Async mounts are not compatible with SU or SUJ. You are running the
filesystem in a mode where there is no guarantee of recovery after
a crash. So yes, you may TRIM blocks that are still claimed by on-disk
inodes. But that is likely the least of your worries. Since async makes
no claims about filesystem consistency after a crash, adding one more
way for it to break does not seem like a big deal :-)

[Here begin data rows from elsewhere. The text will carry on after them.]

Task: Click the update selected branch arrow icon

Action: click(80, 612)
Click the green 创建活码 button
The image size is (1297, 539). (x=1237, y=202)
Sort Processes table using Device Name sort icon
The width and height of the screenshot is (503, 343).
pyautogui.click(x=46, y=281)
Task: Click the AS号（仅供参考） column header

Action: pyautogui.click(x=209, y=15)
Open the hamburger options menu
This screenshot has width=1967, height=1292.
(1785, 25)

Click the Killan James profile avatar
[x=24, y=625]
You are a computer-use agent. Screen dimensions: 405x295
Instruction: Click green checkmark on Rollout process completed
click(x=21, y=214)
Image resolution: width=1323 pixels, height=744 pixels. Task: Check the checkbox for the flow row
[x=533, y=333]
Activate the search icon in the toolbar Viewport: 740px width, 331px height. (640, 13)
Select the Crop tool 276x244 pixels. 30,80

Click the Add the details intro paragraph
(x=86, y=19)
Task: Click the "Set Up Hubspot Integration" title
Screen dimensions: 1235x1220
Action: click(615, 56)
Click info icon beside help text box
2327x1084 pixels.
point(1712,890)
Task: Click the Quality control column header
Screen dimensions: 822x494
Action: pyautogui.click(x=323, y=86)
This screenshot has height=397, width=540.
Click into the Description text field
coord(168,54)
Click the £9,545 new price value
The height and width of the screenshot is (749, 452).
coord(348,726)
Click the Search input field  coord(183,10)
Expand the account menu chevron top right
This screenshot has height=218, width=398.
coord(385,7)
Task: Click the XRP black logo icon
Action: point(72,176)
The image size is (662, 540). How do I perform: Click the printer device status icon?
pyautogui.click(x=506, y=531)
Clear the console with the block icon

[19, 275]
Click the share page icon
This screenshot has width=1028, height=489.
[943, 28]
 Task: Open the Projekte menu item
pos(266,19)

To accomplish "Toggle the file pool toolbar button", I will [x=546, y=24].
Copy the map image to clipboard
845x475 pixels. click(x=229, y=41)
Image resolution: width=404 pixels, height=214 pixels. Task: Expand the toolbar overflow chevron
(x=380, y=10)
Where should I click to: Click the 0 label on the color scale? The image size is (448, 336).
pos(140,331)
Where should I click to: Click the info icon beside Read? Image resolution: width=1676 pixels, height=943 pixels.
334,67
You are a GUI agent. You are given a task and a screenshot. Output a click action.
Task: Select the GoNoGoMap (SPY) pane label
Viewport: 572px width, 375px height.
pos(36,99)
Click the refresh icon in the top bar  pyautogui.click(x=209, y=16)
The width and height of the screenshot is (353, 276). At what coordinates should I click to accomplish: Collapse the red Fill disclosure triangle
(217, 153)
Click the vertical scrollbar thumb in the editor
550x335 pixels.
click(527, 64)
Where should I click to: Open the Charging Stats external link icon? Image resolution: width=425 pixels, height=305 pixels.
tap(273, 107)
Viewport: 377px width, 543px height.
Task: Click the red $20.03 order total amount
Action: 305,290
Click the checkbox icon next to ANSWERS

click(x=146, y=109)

> > The above patch looks good though I would do it unconditionally
> > (e.g., also for snapshots). It seems sensible to make it conditional
> > on a sysctl variable so that folks could experiment with it more
> > easily. And I would leave it off by default as non-SSD disks are
> > unlikely to benefit from it. If it does prove useful for SSD disks
> > then I would make it conditional on a filesystem flag so that it
> > is possible to enable it on a filesystem-by-filesystem basis (e.g.,
> > on for filesystems on the SSD and off for the rest).
> 
> I think it is better to have a flag in superblock instead of the mount
> option.
>
> Most of diff deleted...
> 
> diff --git a/sys/ufs/ffs/fs.h b/sys/ufs/ffs/fs.h
> index ba98ed3..13d9ede 100644
> --- a/sys/ufs/ffs/fs.h
> +++ b/sys/ufs/ffs/fs.h
> @@ -417,6 +417,7 @@ CTASSERT(sizeof(struct fs) == 1376);
>  #define FS_FLAGS_UPDATED 0x0080 /* flags have been moved to new location */
>  #define FS_NFS4ACLS	0x0100	/* file system has NFSv4 ACLs enabled */
>  #define FS_INDEXDIRS	0x0200	/* kernel supports indexed directories */
> +#define FS_TRIM 	0x0400	/* issue BIO_DELETE for deleted blocks */
> 
>  /*
>   * Macros to access bits in the fs_active array.

I approve of this change and am happy to see it (finally) get added.

> On Wed, 8 Dec 2010 at 23:33:27 +0100, Pawel Jakub Dawidek wrote:
>> On Wed, Dec 08, 2010 at 02:23:52PM -0800, Kirk McKusick wrote:
>> The above patch looks good though I would do it unconditionally
>> (e.g., also for snapshots). It seems sensible to make it conditional
>> on a sysctl variable so that folks could experiment with it more
>> easily. And I would leave it off by default as non-SSD disks are
>> unlikely to benefit from it. If it does prove useful for SSD disks
>> then I would make it conditional on a filesystem flag so that it
>> is possible to enable it on a filesystem-by-filesystem basis (e.g.,
>> on for filesystems on the SSD and off for the rest).
> 
> We already have a flag for disks: DISKFLAG_CANDELETE, which tells if the
> disk support TRIM or not. Next we should add BIO_GETATTR attribute for
> DISK class to return true if TRIM is supported. This way UFS can ask if
> TRIM is supported on mount and don't bother sending BIO_DELETE if it is
> not supported.

Clearly asking the underlying device is the most automated way to decide
whether to do TRIM. Once it is possible to ask the underlying disk if it
supports TRIM, your change could be modified to do the querry to the disk
and set the FS_TRIM flag accordingly each time that the filesystem is
mounted. If it is easy to add a BIO_GETATTR attribute for the DISK class,
then we can skip the intermediate stage of using tunefs to enable/disable it.